A study of 48 adult cancer patients and their 99 adult relatives indicates that family functioning is an important factor that impacts patient and family distress. Families that were able to act openly, express feelings directly, and solve problems effectively had lower levels of depression, and direct communication of information within the family was associated with lower levels of anxiety.
What characteristics are associated with depression in spouses of women with breast cancer?
A preliminary study investigated 19 potential predictors of depression in spouses of 206 women with nonmetastatic breast cancer. Spouses were more likely to experience depressive symptoms if they were older, were less well educated, were more recently married, reported heightened fears over their wife's well-being, worried about their job performance, were more uncertain about their future, or were in less well-adjusted marriages.
What are the best ways to combat depression when you have breast cancer?
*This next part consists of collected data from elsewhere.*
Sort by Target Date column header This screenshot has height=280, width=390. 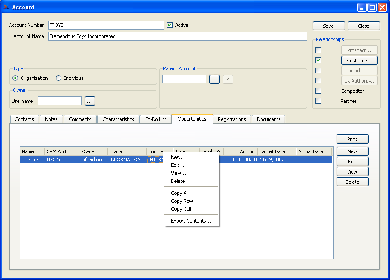tap(276, 151)
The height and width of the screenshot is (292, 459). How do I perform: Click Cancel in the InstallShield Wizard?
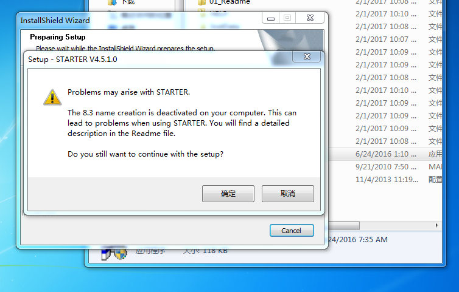coord(292,231)
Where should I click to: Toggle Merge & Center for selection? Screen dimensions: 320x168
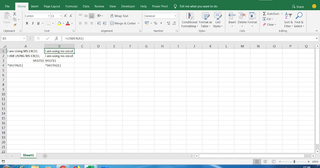(123, 23)
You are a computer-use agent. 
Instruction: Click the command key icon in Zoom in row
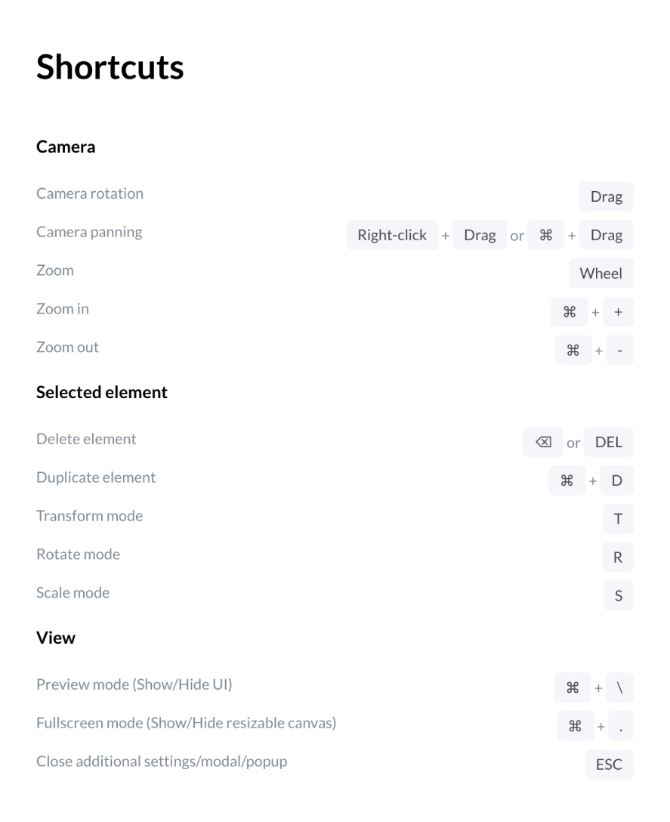570,312
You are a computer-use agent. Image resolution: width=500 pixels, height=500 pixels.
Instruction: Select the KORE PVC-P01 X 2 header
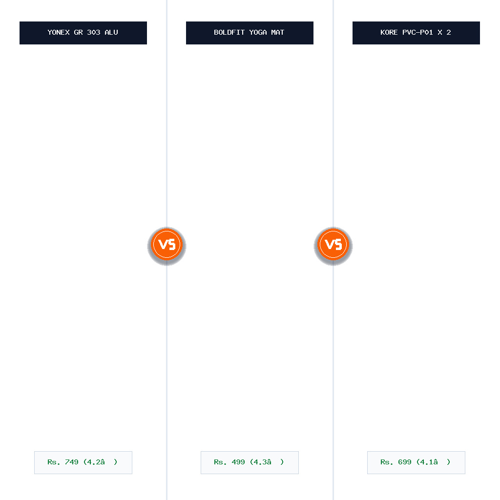coord(416,33)
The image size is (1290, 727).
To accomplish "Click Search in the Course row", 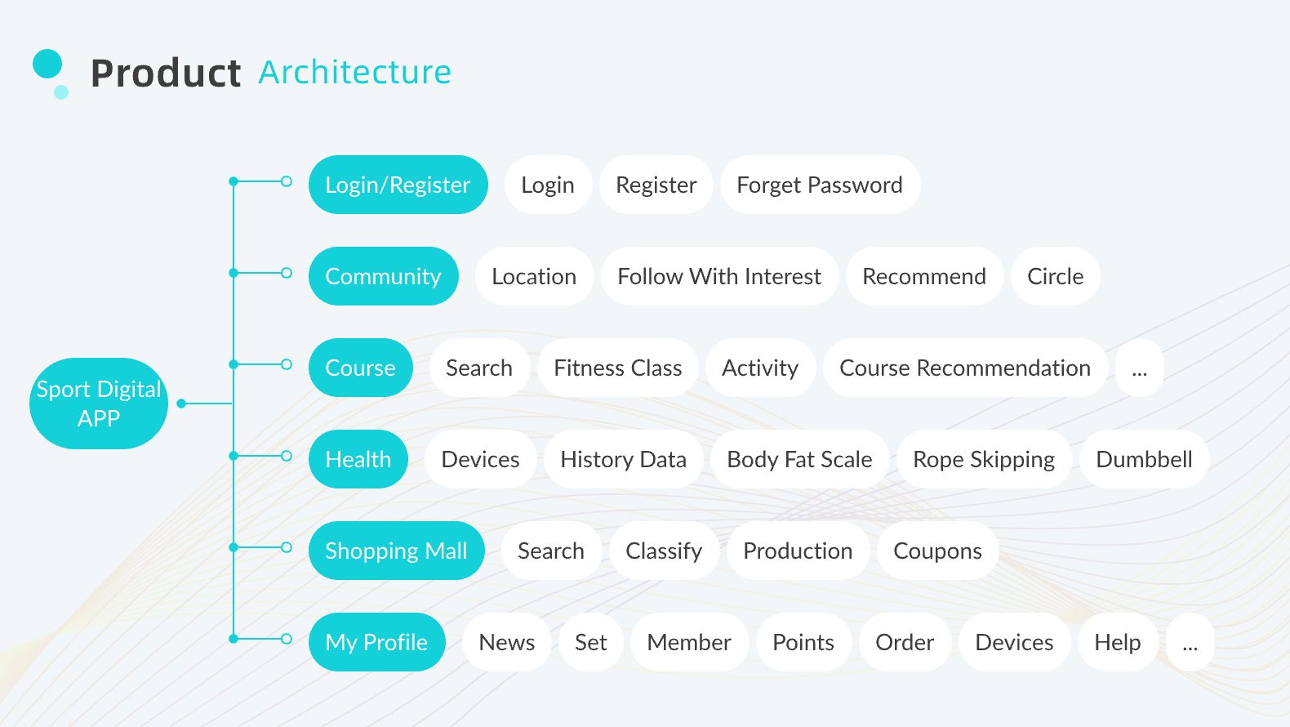I will pyautogui.click(x=479, y=368).
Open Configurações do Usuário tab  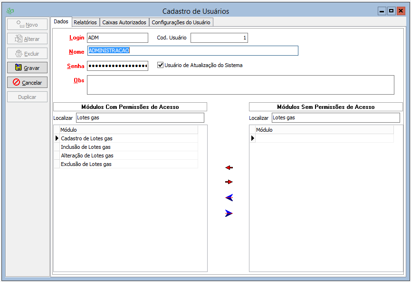(x=181, y=22)
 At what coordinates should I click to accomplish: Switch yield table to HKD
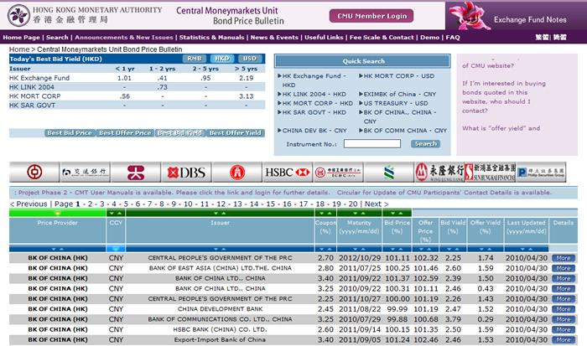pyautogui.click(x=221, y=59)
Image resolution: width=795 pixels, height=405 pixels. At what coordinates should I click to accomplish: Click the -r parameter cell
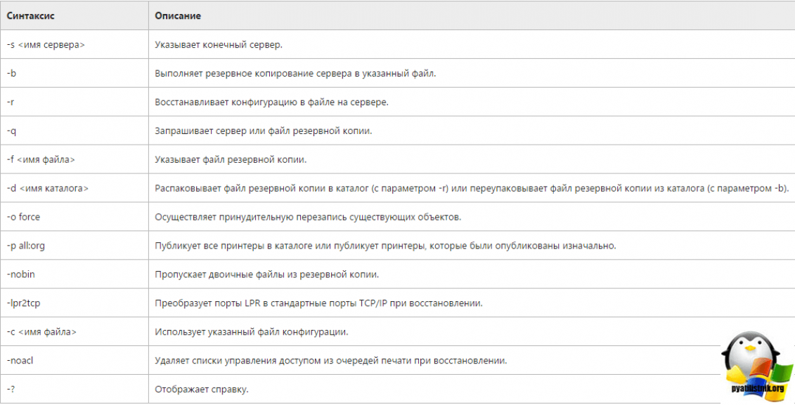[x=11, y=102]
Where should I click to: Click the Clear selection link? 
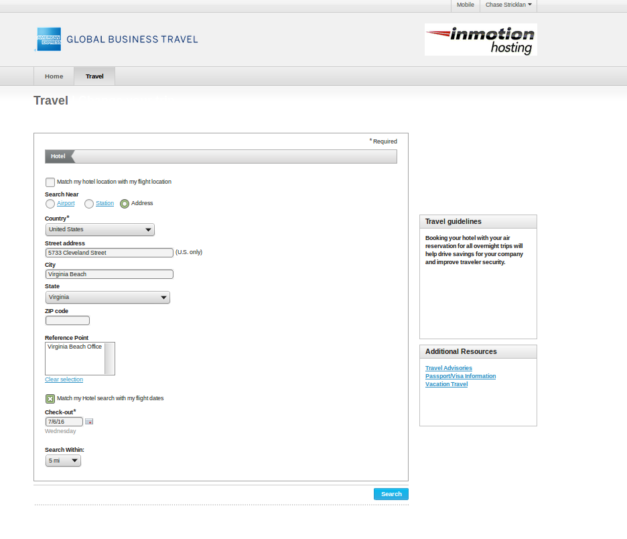pos(64,379)
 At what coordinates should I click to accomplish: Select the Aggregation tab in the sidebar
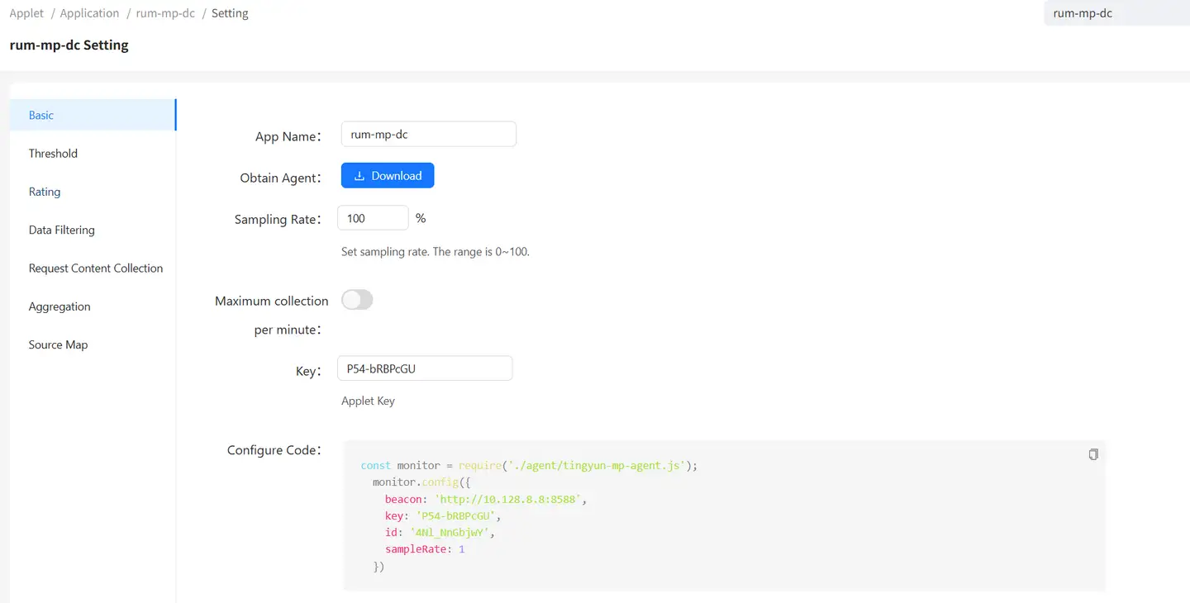pyautogui.click(x=60, y=306)
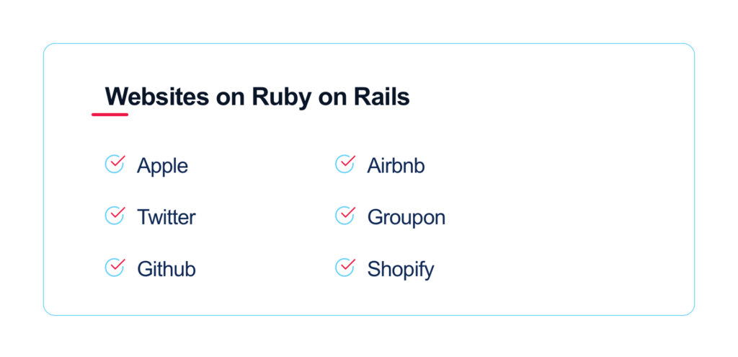Click the word Ruby in the heading
Viewport: 738px width, 357px height.
point(281,98)
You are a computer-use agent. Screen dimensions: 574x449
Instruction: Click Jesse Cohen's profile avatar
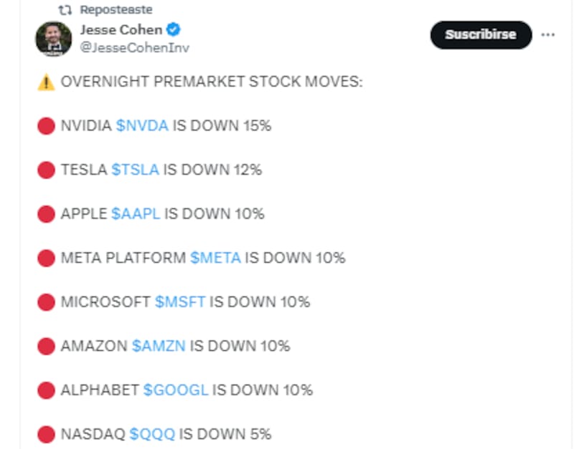click(x=54, y=38)
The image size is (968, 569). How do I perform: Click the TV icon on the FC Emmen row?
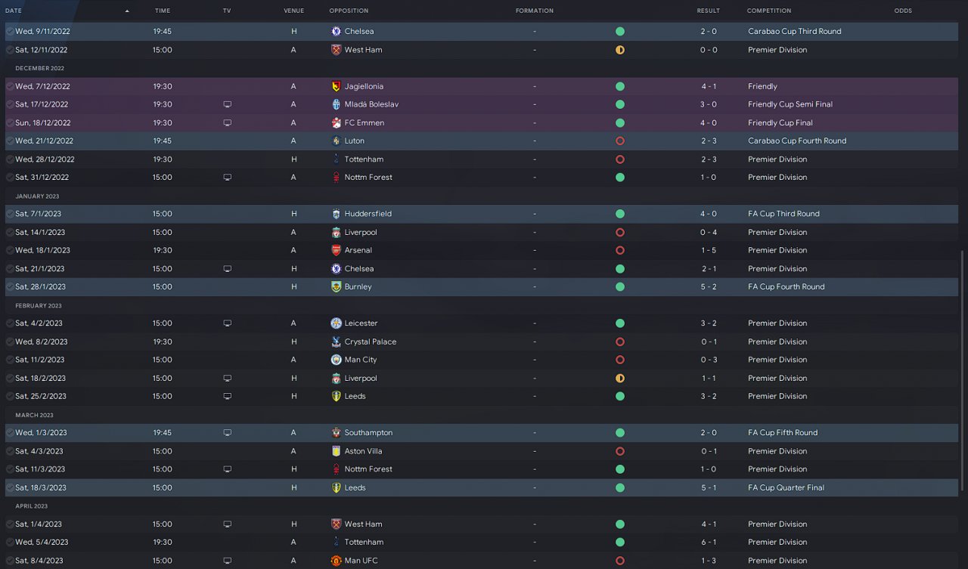227,122
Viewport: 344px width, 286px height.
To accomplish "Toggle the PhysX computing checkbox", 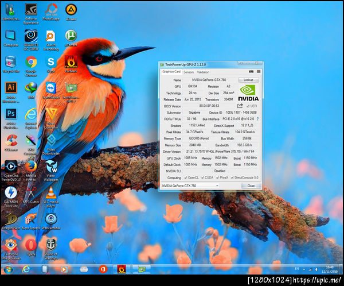I will (x=218, y=177).
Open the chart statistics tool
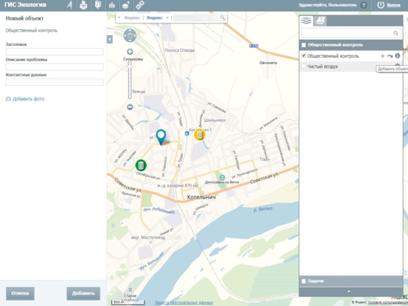This screenshot has width=408, height=306. [x=112, y=5]
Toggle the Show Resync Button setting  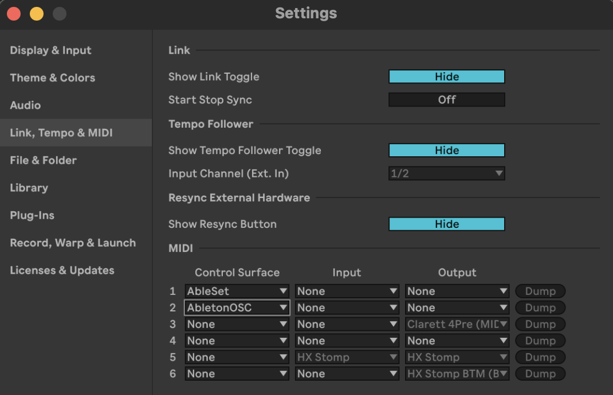point(446,224)
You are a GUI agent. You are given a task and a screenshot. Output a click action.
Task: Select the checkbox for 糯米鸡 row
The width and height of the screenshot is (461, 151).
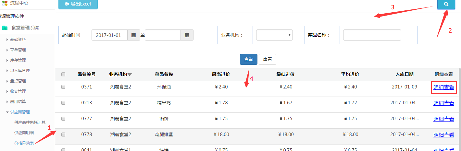pos(63,103)
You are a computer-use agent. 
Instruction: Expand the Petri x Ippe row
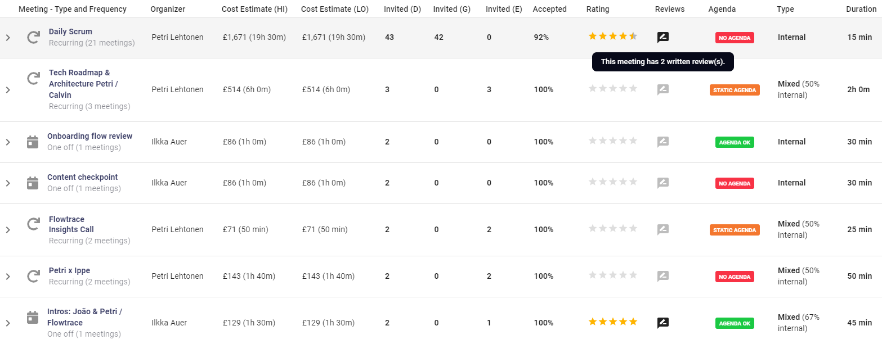8,277
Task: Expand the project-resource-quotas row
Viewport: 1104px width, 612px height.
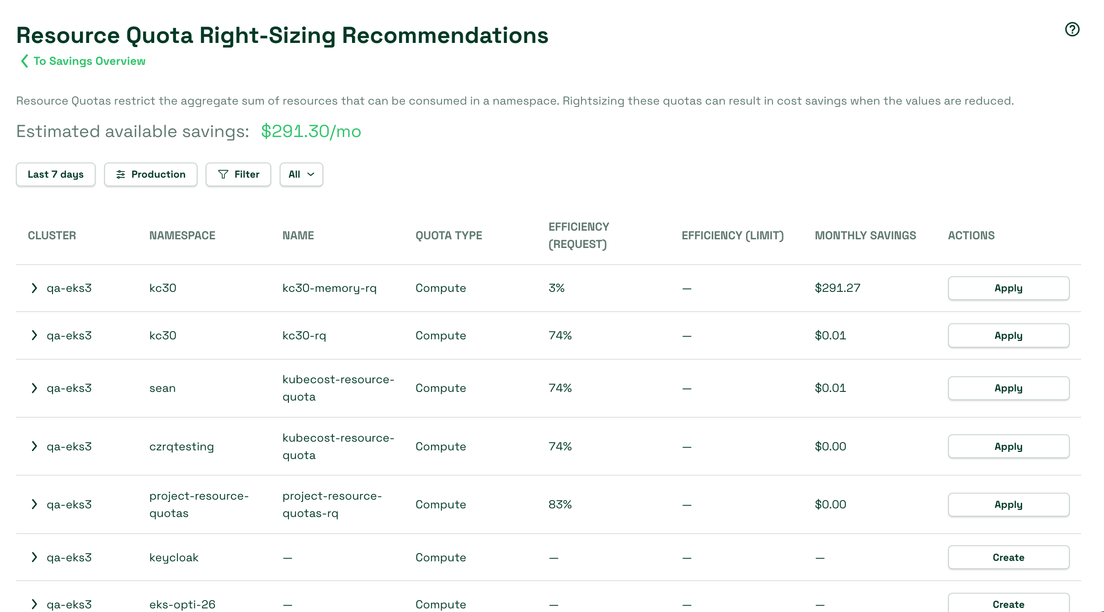Action: pyautogui.click(x=34, y=505)
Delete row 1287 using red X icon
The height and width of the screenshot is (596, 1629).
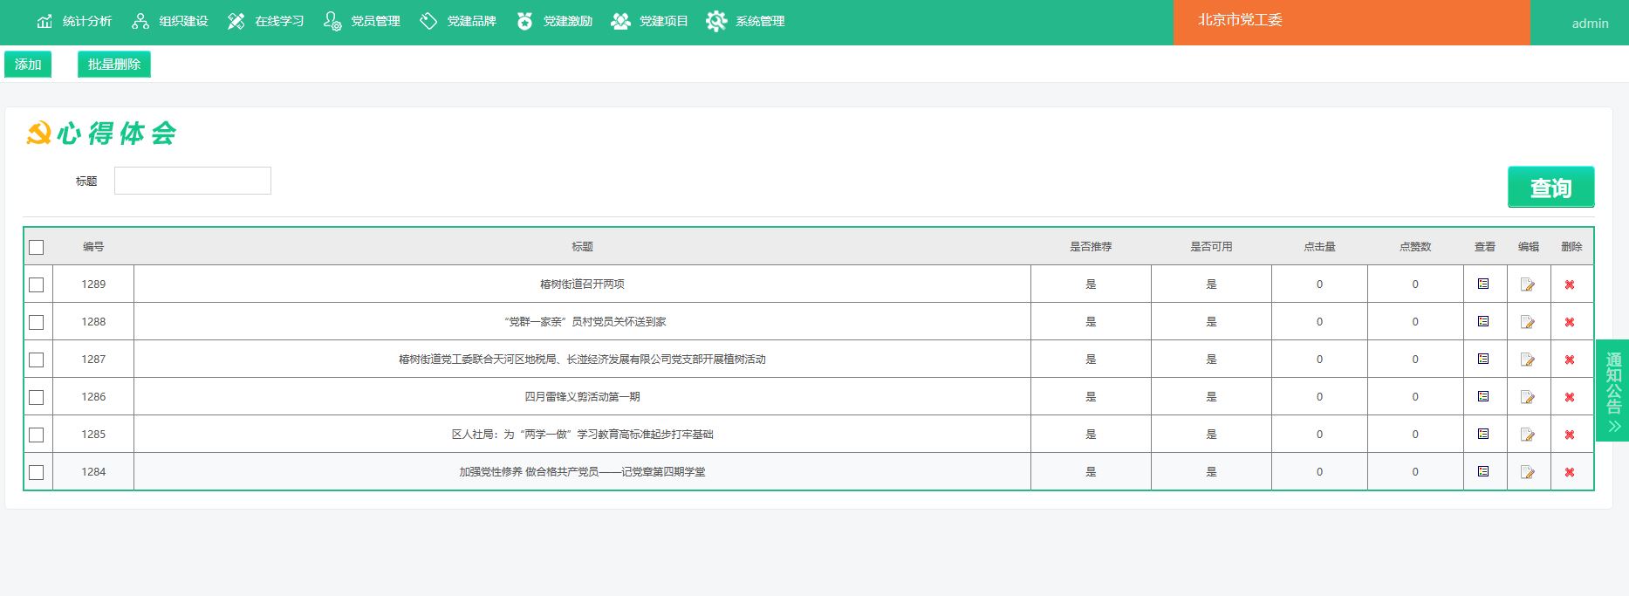tap(1570, 360)
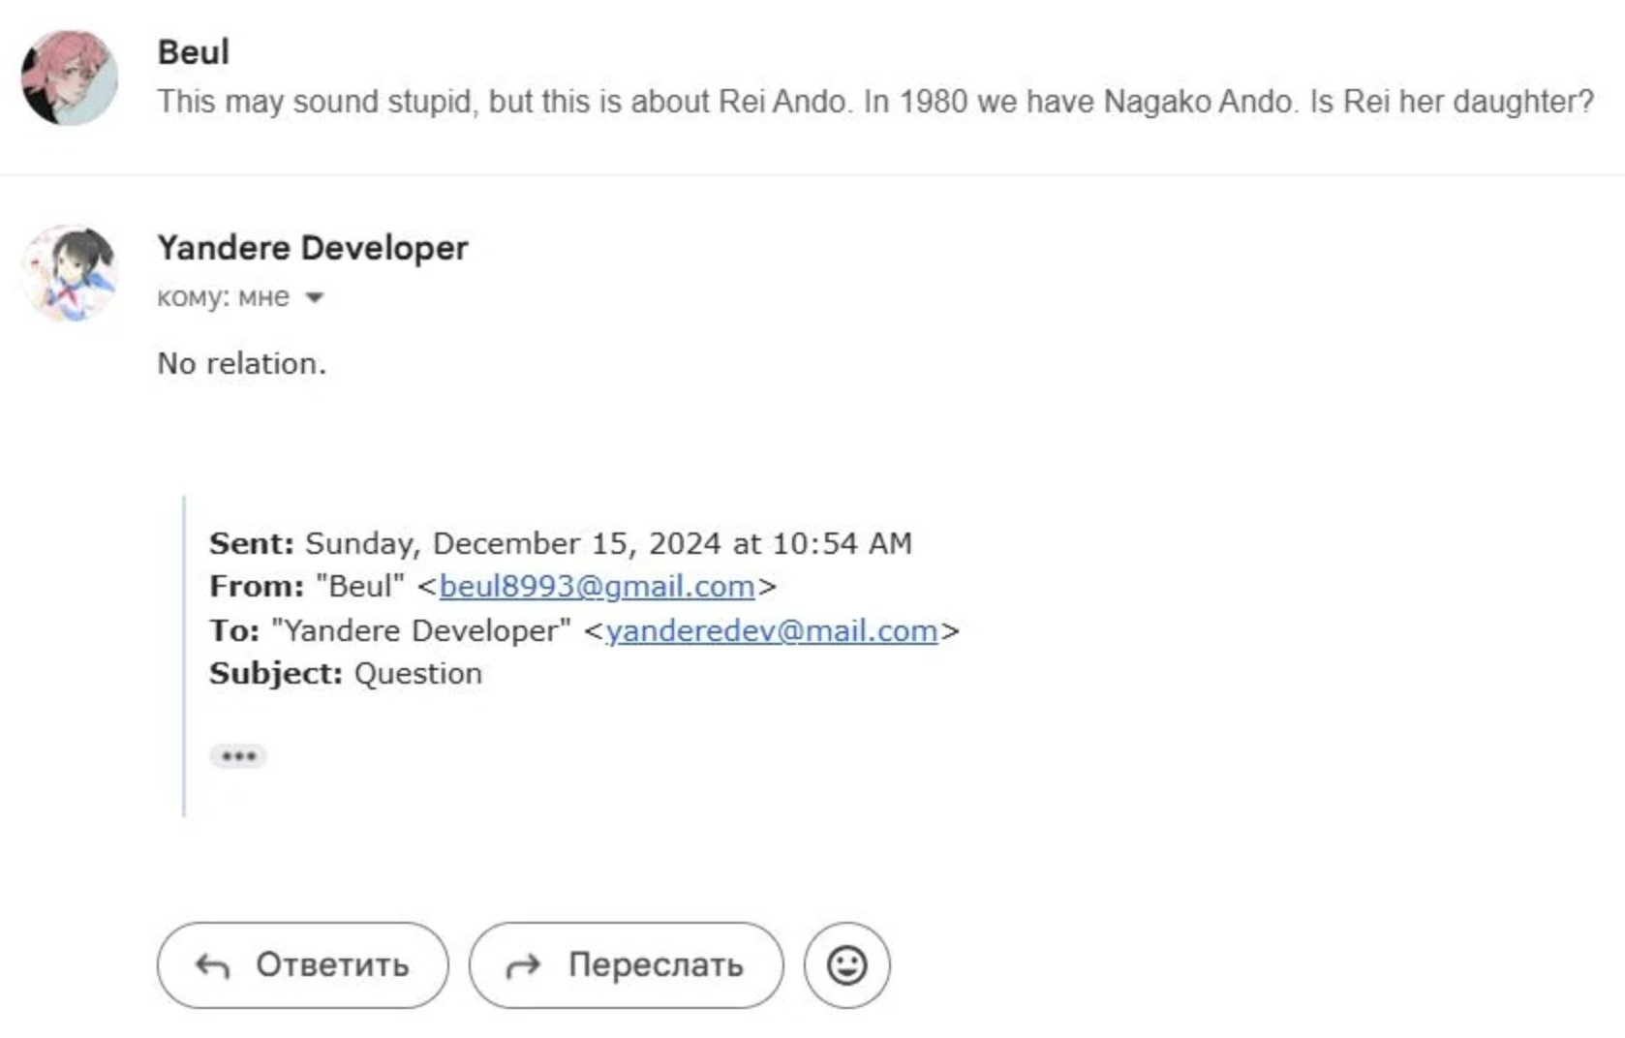Image resolution: width=1625 pixels, height=1038 pixels.
Task: Click the "кому: мне" recipient text
Action: (x=223, y=297)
A critical part of cancer care is the recognition of the levels of depression present and determination of the appropriate level of intervention, ranging from brief counselling or support groups to medication and/or psychotherapy. For example, relaxation and counselling interventions have been shown to reduce psychological symptoms in women with a new diagnosis of gynaecological cancer.
Studies suggest that at least one half of all people diagnosed with cancer will successfully adapt. Markers of successful adaptation include maintaining active involvement in daily life; minimizing the disruptions caused by the illness to one's life roles (e.g., spouse, parent, employee); regulating the normal emotional reactions to the illness; and managing feelings of hopelessness, helplessness, worthlessness, and/or guilt.
Seek help. I stumbled on this research by Professor Justus Apffelstaedt and thought you might want to know.
Any terminal illness has the potential to lead to depression. We all cope differently in different situations but however you feel, help can be available if you seek it.